L'occasione mancata

06.09.2022 19:20 di Alessandro Carducci Twitter:    vedi letture
Fonte: L'editoriale di Alessandro Carducci
L'occasione mancata

Una rondine non fa primavera, così come una batoste non fa una catastrofe. D’altronde, lo scorso anno la Roma prese una legnata ancora più forte dal Bodø/Glimt, eppure la stagione finì comunque in modo trionfale.
A mente fredda, la gara di Udine è stata condizionata da errori banali che hanno indirizzato la partita e che – si spera – non vedremo ancora tanto facilmente.
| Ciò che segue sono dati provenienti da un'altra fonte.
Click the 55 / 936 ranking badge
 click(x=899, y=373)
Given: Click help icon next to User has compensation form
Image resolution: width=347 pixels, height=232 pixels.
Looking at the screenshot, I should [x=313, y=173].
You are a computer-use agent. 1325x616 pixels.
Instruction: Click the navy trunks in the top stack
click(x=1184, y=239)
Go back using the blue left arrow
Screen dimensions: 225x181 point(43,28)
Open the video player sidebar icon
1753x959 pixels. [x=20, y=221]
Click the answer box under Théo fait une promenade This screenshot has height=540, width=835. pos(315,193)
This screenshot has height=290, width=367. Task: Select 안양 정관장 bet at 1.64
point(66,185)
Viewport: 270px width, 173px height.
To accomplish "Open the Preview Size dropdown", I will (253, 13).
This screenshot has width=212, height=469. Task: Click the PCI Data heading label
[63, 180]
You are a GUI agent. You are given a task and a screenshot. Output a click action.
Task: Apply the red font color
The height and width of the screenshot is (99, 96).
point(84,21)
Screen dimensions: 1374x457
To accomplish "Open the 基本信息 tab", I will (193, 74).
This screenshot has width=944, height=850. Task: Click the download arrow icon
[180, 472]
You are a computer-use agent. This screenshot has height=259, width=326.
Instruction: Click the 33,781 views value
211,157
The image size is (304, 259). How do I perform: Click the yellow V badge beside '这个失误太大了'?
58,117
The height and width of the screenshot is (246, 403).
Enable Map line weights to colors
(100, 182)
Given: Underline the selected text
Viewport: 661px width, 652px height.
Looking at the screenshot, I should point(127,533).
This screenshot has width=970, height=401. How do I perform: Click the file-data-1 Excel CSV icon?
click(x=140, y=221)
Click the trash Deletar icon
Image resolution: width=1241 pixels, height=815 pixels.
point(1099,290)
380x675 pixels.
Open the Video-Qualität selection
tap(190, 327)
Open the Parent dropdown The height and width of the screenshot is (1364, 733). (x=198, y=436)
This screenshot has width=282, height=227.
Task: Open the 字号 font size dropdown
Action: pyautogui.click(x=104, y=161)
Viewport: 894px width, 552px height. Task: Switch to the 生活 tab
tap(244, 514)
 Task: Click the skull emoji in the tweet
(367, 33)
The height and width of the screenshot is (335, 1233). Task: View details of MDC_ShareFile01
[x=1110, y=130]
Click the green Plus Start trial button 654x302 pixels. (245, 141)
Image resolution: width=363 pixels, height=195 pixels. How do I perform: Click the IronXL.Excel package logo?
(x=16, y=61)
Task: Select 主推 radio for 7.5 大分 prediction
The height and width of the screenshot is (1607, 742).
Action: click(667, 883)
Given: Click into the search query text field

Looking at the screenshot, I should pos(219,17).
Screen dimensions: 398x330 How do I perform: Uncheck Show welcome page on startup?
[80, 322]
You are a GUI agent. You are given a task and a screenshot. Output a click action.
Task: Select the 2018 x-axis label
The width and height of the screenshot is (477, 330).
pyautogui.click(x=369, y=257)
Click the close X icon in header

REAZIONE CONFUSIONARIA - La domanda è come mai i giallorossi, dopo il gol subìto, siano apparsi come un pugile stordito sul ring, collezionando una serie di errori individuali poco giustificabili. Al netto dell’ottima prestazione dell’Udinese (tra le rivelazioni di questo inizio campionato), i capitolini hanno combinato poco, girando spesso a vuoto e affidandosi alle folate di Dybala.
Un passaggio a vuoto non è di certo drammatico ma è un vero peccato, soprattutto in concomitanza di due big match in programma nella scorsa stagione, che avrebbero potuto avvantaggiare i giallorossi.
Una doccia fredda che costringe la squadra di Mourinho a rispondere subito, sia in Coppa contro il Ludogorets, sia in campionato contro l’Empoli, con la consapevolezza che l’infortunio di Wijnaldum è andato a colpire probabilmente il colpo più importante del mercato giallorosso. Non per quanto riguarda la tecnica pura (Dybala è superiore, ovviamente) ma per l’importanza che un calciatore del genere avrebbe potuto avere nel reparto mediano capitolino che, con Cristante e Matic insieme, soffre terribilmente, aspettando Camara che, però, è ben lontano dai livelli di Wijnaldum.